Monday, 5 November 2012

On choosing Church leaders

I wonder whether the Crown Nominations Commission should resign en masses, and we should instead choose the next Archbishop of Canterbury in much the same way as the Copts choose their Pope:

Maybe there would be a process of nomination - all General Synod members secretly write down one name, the top twenty go onto the long-list. This would allow the possibility of those not already in the house of bishops to be considered, and General Synod members might be expected to have a sense of what the potential leading candidates are like (!).

Then there would be a vote to produce a short-list. Perhaps all clergy and PCC members in England could have the franchise in this. It ought to be easy enough to organize, rather than a vote of all Anglicans (after all we've no idea who would qualify for that).

Finally an innocent person chooses one name from the three in the bowl (why not have a Muslim do it, just as the keys to the Church of the Resurrection/Holy Sepulchre in Jerusalem are held by a Muslim family, to stop the Christians arguing over it?).

You see, the thing is that this way God can get directly involved (see Acts 1.20-26).
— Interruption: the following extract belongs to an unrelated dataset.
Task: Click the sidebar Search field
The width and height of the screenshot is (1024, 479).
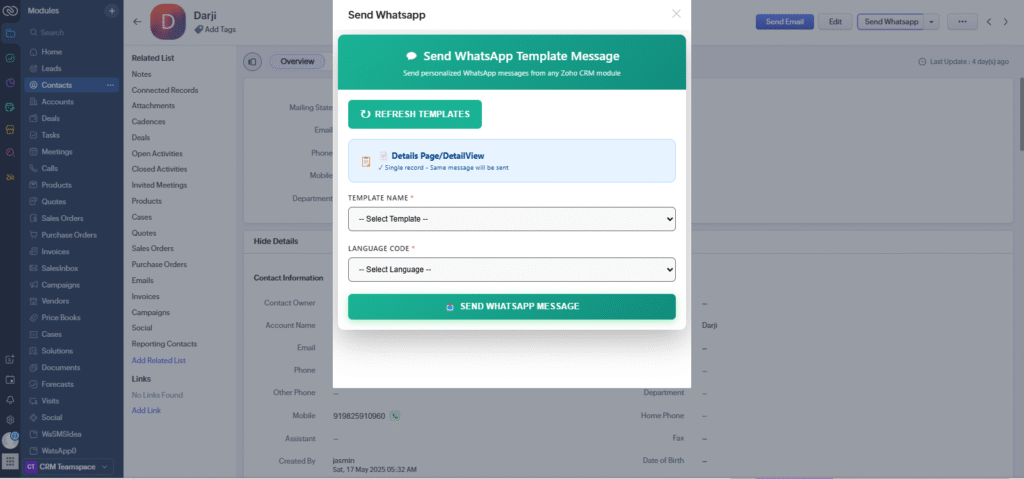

And this would give the poor so...chosen candidate a legitimacy which the current system denies. Something which the Church of England could very well use in settling arguments. Something along the lines of "I know there are legitimate disagreements here, but since God has put me here to give a lead, this is how we're going to go forward."

Anyone disagreeing would have to explain why they thought God wasn't careful enough when the choice was made.